What this task involves: Retype every entry exactly, down to the last character.

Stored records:

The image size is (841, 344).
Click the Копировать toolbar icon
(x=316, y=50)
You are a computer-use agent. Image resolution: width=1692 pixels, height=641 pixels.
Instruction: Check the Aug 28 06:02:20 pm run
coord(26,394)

Output of the exercise:
The image size is (841, 344).
Click the Копировать toolbar icon
(x=316, y=50)
You are a computer-use agent. Image resolution: width=1692 pixels, height=641 pixels.
Instruction: Check the Aug 28 06:02:20 pm run
coord(26,394)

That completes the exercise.